• [Written problem]
Please give the material again starting at the line containing "Click the train icon in Ikebukuro Station box" and ending at the line containing "The image size", replacing "coordinates" with "position" and changing nothing else. Leave out the pictures and all other lines.

• [Records to use]
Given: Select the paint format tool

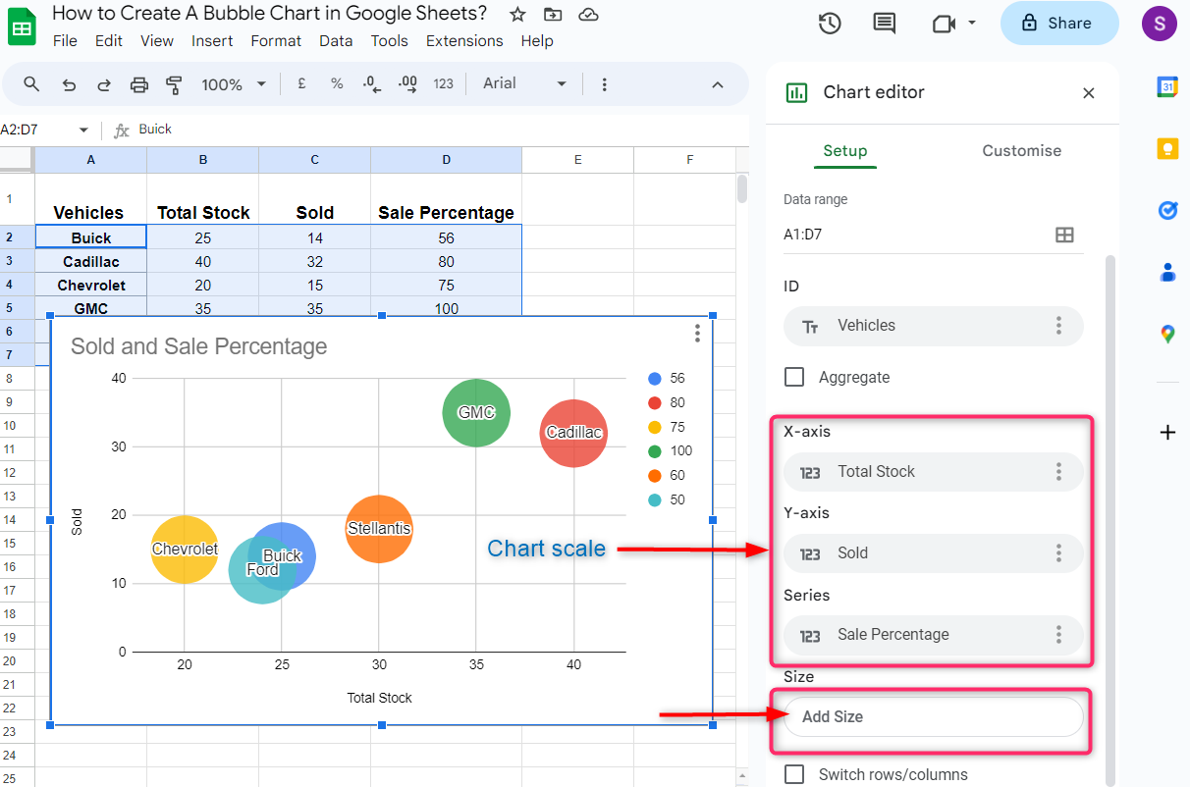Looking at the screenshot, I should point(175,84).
...
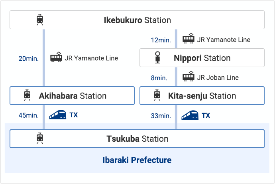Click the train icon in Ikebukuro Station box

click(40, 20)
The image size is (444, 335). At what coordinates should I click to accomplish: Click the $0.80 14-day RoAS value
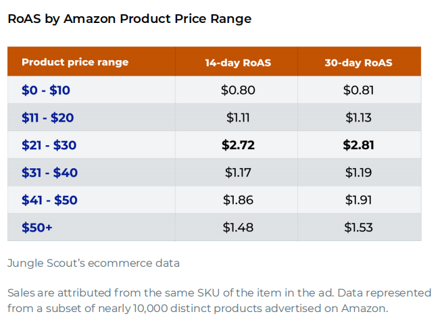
--
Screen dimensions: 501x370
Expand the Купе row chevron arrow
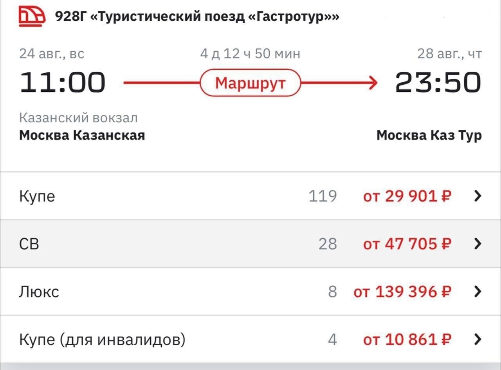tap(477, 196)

• [Task answer]
Click the train icon in Ikebukuro Station box

click(40, 20)
The image size is (444, 335). At what position should I click to accomplish: Click the $0.80 14-day RoAS value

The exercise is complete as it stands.